Answer these questions from the x86 notes below, one answer per line:
1. Which two syntax types for x86 assembly do the notes name?
2. What range of lengths, in bytes, can x86 opcodes have?
3. What name do the notes give the instruction pointer register?

### SOURCE EXTRACT
━━━━━━

Skip to main content

Introduction to x86

Introduction

Can look into the assembly and be able to decode the program into what it does. However doesn't work in the real world as x86 adds on a lot more. Various ways to jump to different areas within the program.

SMID make it quick to process images

Basic analysis helps us triage, but to fully understand how it works we need to disassemble it. Reading programs rather than writing them. Disassembling - Reverse-engineering the malwares code to understand what it does

Disassembly

  • Turning the opcodes back into the assembly language mnemonics. Easier to get a computer doing it
  • Need to generate labels so we know where any branches and subroutine calls go to

Assembly Syntax

Two types of syntax for x86, intel and AT&T. Usual to use Intel for windows world and AT&T for Unix world. Intel has two operands. Instruction then two operand

Machine Code

Machine code is what the CPU executes and is represented as a series of binary opcodes. Types of machine code consists of:

  • Basic operations - Maths, comparison, Boolean algebra
  • Memory access
  • Flow control (jumps and branches)
  • Subroutines

High level languages have more features, however, the compiler will generate the same set of machine code instructions each time.

History of x86

Majority of malware written for x86 as most popular CISC CPU and Little endian

It is well-know that the x86 instruction set is baroque, overcomplicated, and redundantly redundant.

8080 - First used in a PC, 8-bit data bus version of the 8086. 16-bit CPU 80286 - added protected mode 80386 - 32-bit version AMD Opteron - 64-bit version

x86 Memory Model

Segmented Memory - Address accessed built up from the value in a segment register, and the address specified in the instruction These days, most OS use a flat memory model

x86 Registers

  • Eight 32-bit general purpose registers
  • Status Register - EFLAGS
  • Instruction Pointer - EIP
  • ESP - Stack pointer
  • EBP - Base of the stack pointer

al = 8bit ax = 16bit eax = 32bit rax = 64bit

CISC Architecture

  • x86 has a register-memory architecture - instructions can operate on a register or directly on memory
  • Often more than one way to do things
  • Lots of instructions for doing interesting things

x86 Opcode Structure

  • Opcodes can vary in length from 1-15 bytes long
  • Difficult to fetch from memory, since length is not known till you are three or four bytes into decoding it
  • eip points to the first byte of the next instruction, updates as instructions read

When storing memory, will do it as LSB Can do everything using the move operand

Instructions can run in memory or on the registers

Function Calls

  • x86 supports calling subroutines
  • Does this using the call instruction
  • Address of next instruction can be specified
    • Relative (to the current instruction)

━━━━━━

### AVAILABLE DATA
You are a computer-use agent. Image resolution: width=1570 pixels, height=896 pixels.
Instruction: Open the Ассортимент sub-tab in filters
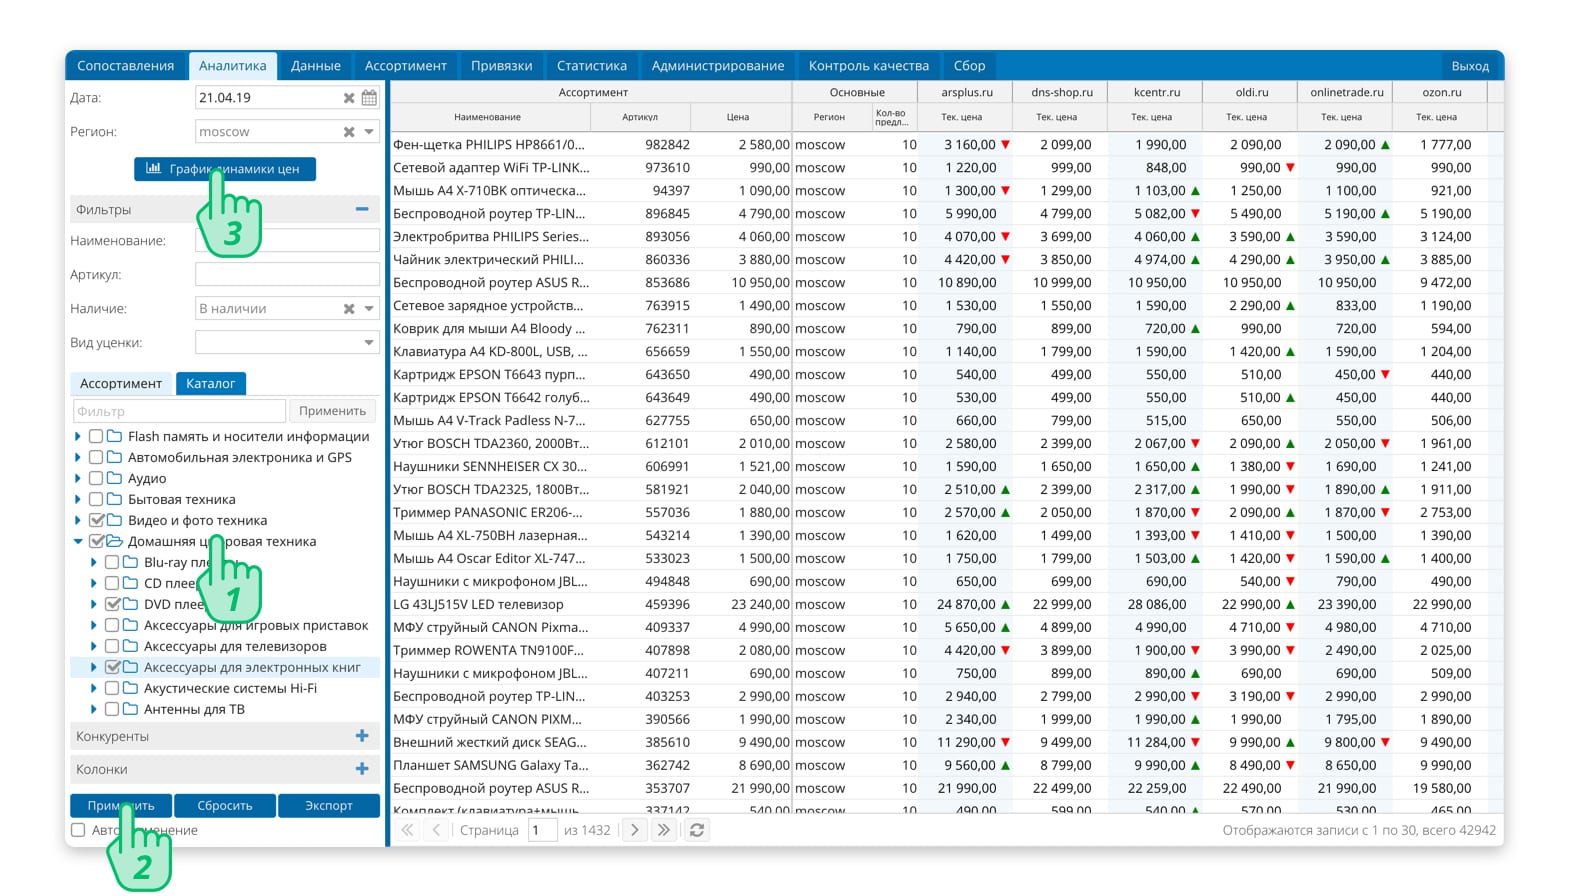click(121, 383)
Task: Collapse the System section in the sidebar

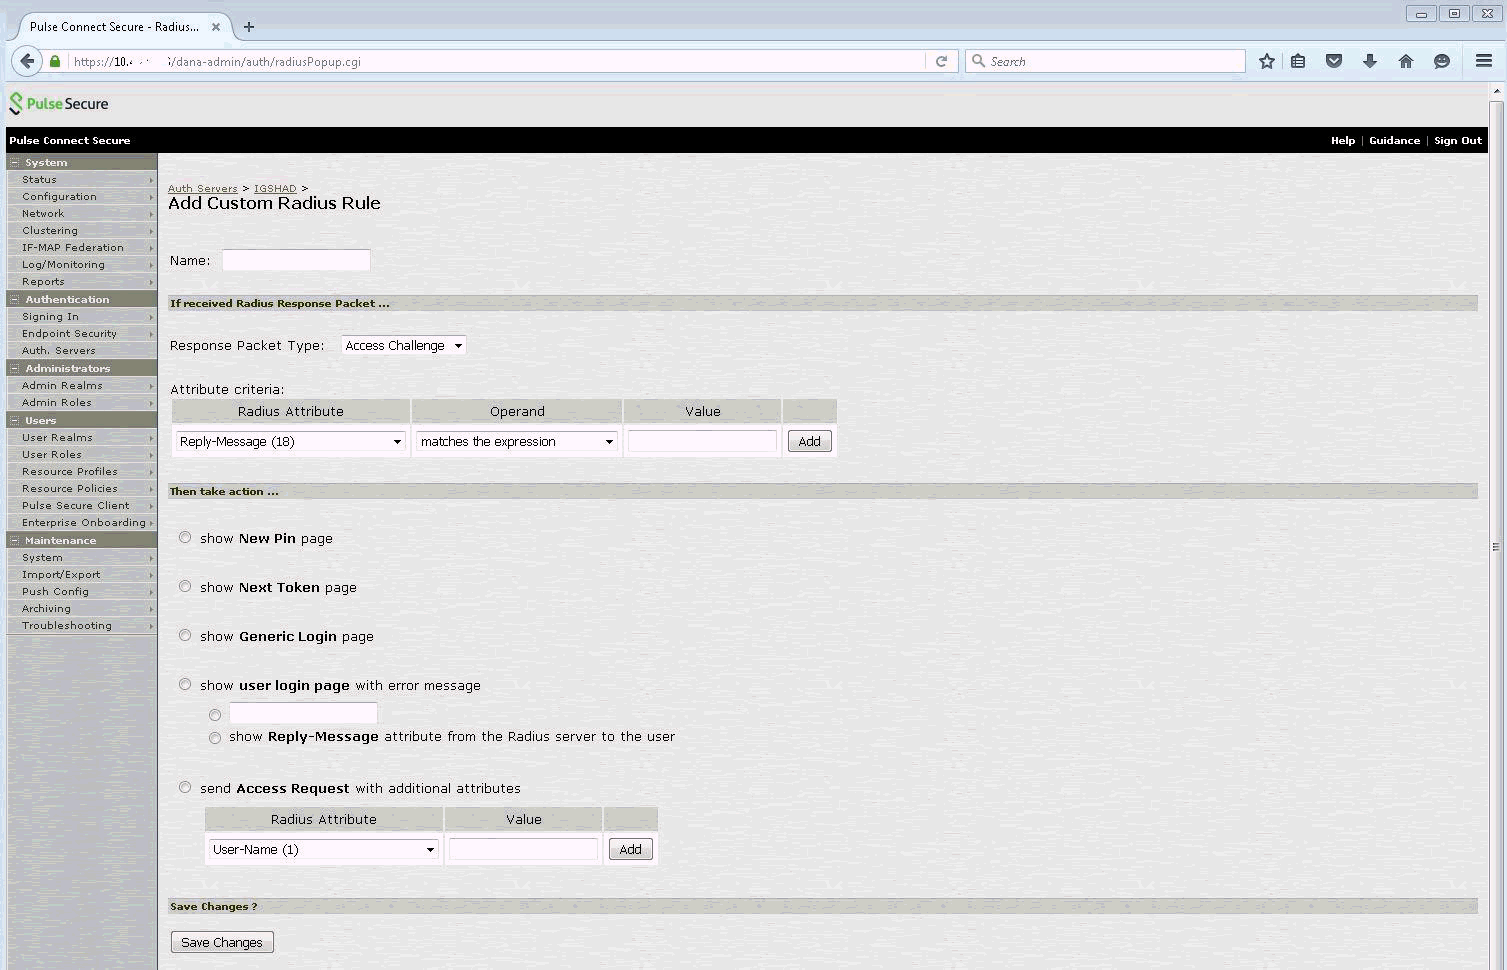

━━━━━━

### CORRECT ANSWER
1. Intel and AT&T
2. 1 to 15 bytes
3. EIP